Figure 2. Resistance Percentage of MRSA in 2nd and 3rd grade of DFU
Regarding gram-negative organisms, the most common isolated pathogen was Proteus mirabilis, followed by Pseudomonas aeruginosa, and Klebsiella. This result was contrary to a previous study in which Escherichia coli was claimed to be the most common microbe among gram-negative isolates [7]. Unlike Staphylococcus aureus, the prevalence of Proteus mirabilis increased with DFU grade advancement, whereas other gram-negative bacteria followed nearly a static course, irrespective of DFU grade. This observation differed from the results seen in a study by Wu et al. [22]. There was a downhill trend taken by Proteus mirabilis and an uphill course followed by Pseudomonas aeruginosa in relation to the advancement of foot ulcer. Colistin, piperacillin/tazobactam, and carbapenems showed the lowest resistivity in this study; notwithstanding, ampicillin displayed the highest resistance (>90%). Wu M et al. exhibited the same findings [22].

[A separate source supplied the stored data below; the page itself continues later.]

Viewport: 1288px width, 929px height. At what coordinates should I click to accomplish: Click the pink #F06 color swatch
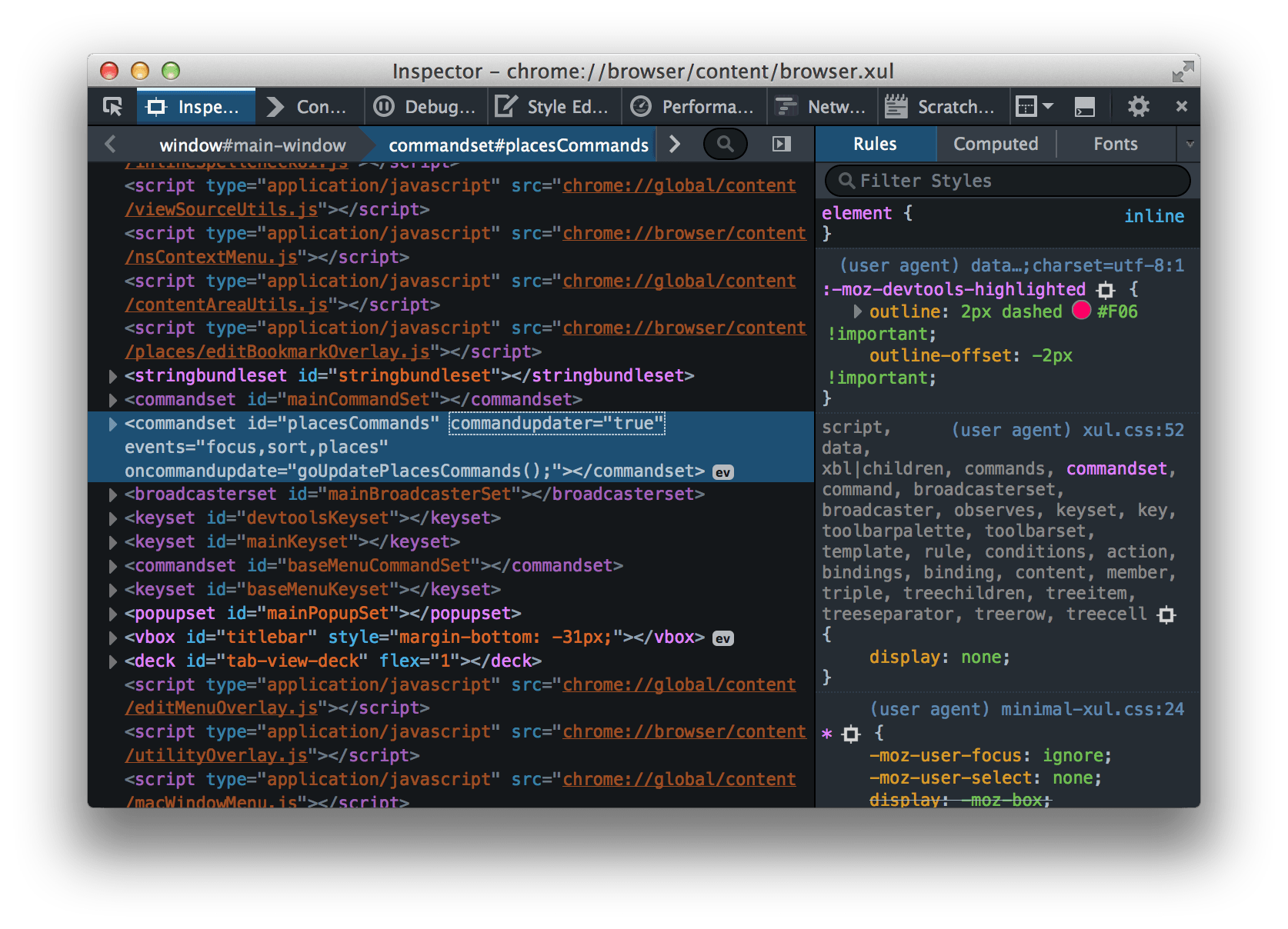pyautogui.click(x=1083, y=311)
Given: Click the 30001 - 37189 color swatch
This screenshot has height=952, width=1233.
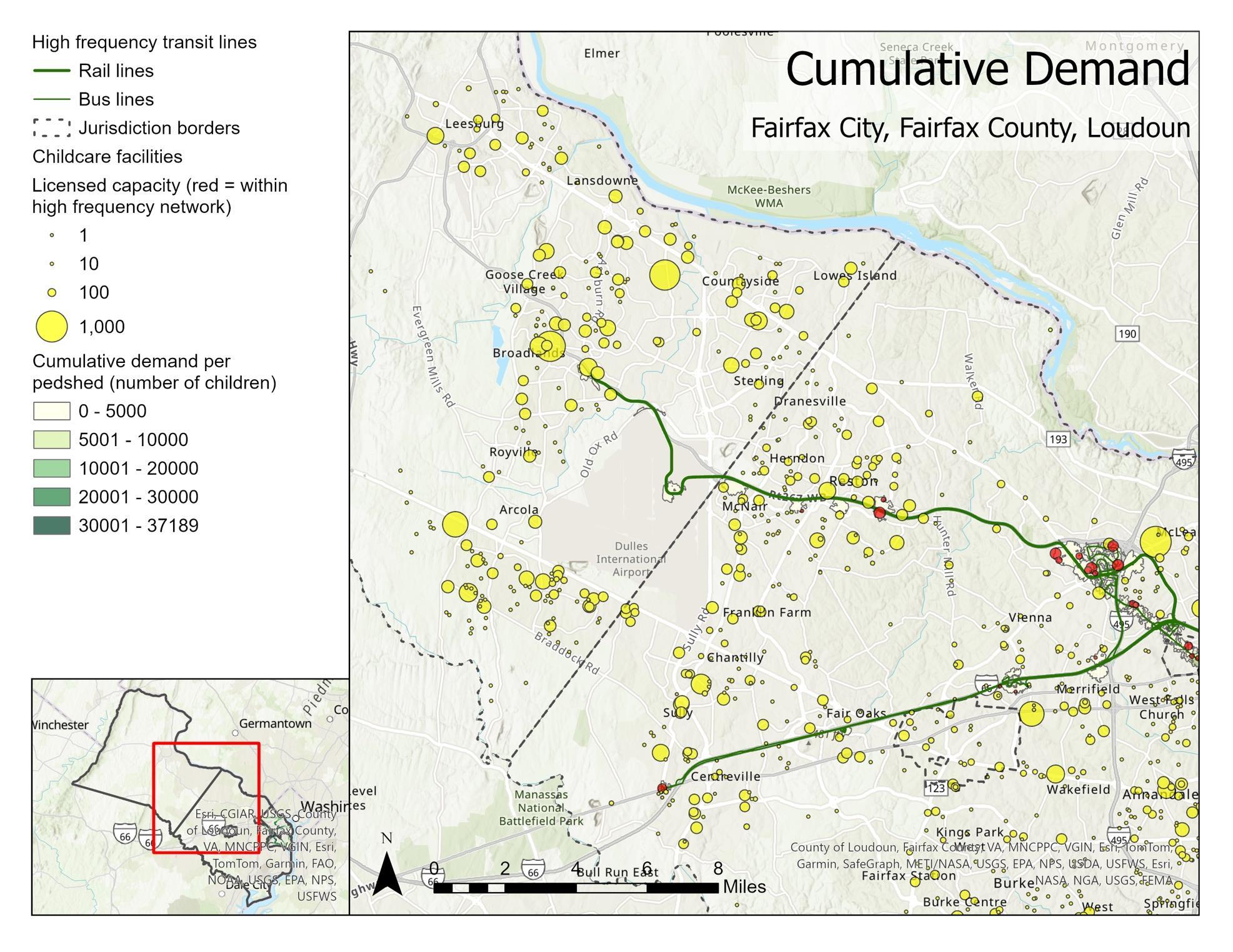Looking at the screenshot, I should pos(51,525).
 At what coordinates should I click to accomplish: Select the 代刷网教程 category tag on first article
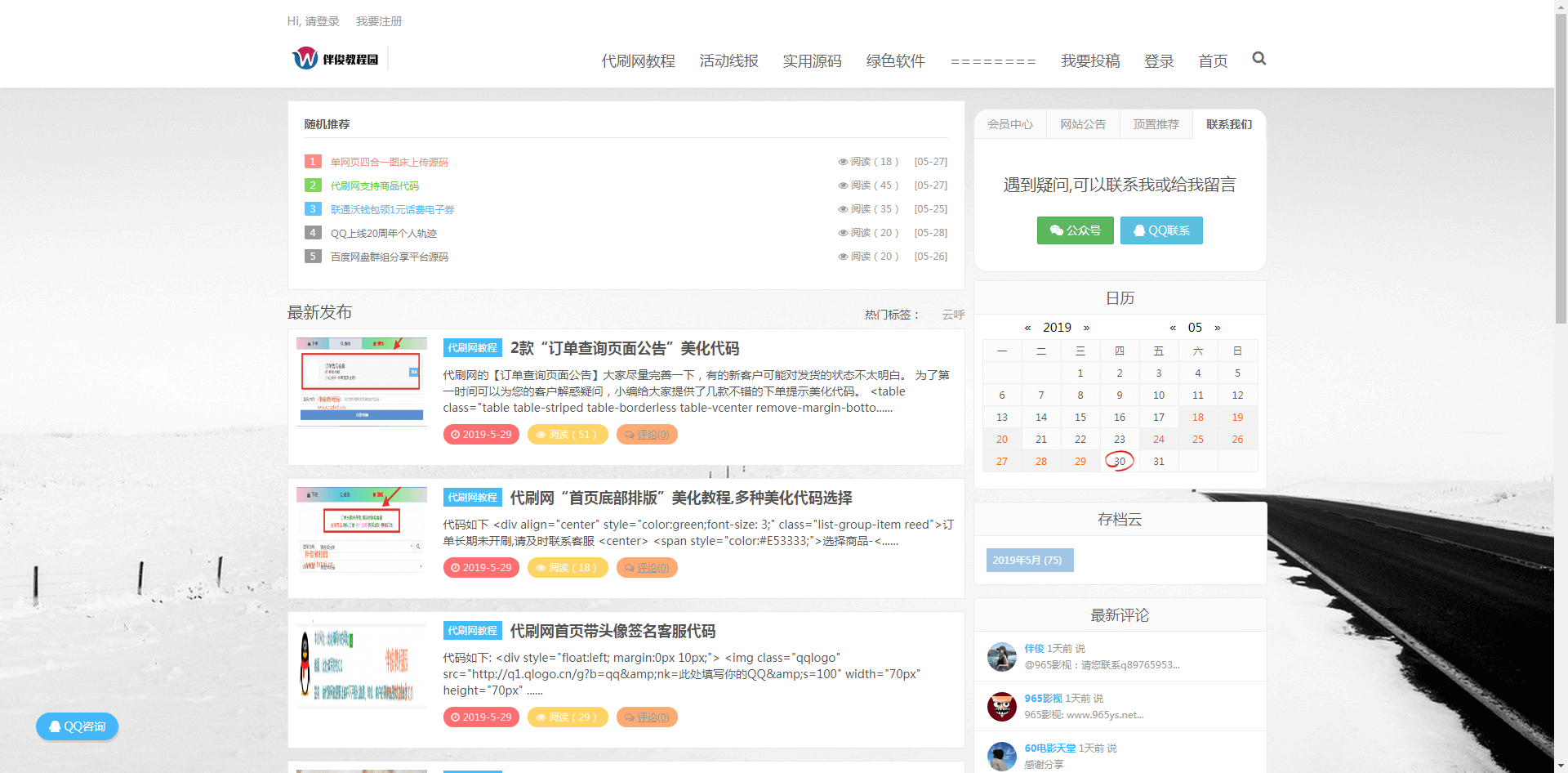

Less than 2% of the total submitted tissue samples showed fungal growth. In this regard, there was found a non-reciprocal fashion of fungal growth with respect to the grade of DFUs. This study identified aspergillus species as the most common isolated species. However, literature depicts a variable trend regarding the types and incidence of fungi among patients with DFIs [26].
4.1. Conclusion
Diabetic foot infections (DFIs) are a leading cause of morbidity and mortality in diabetic patients. These infections are mostly polymicrobial, with the predominance of gram-negative pathogens in temperate climates. Earlier, a systemic combination of antibiotics, modified according to the C/S report, was found to not only help effectively treat limb-threatening localized infections but also to assist in the successful treatment of life-threatening systemic infections. In the backdrop of multiple challenges such as cost-prohibition, rising antimicrobial resistance, lack of local guidelines set with the help of regional data for treatment, and the poor practice to treat DFIs without C/S guided protocols, health policymakers, institutions/facilities, and healthcare professionals should collaborate to design and execute effective antibiotic stewardship strategies to combat these problems, from primary and secondary to the tertiary level.
4.2. Recommendations
Based on Level V evidence derived from the expert experience at our center and clinical guidelines provided by IWGDF, the following regimens of empirical antibiotic use for various grades of DFIs are recommended (Figure 3) [27]. Furthermore, empirical treatment should commence after diagnosis until a definite antimicrobial sensitivity report of tissue isolate is available, following which the dose of antibiotics should be adjusted. The recommendations are color-coded to account for the severity of DFIs and the urgency with which the treatment must be initiated. Definite therapy guided by the C/S report should only be initiated if the clinical response to the empirical regimen is observed as slow, inadequate, and incomplete. Moreover, it should be done as quickly as practical.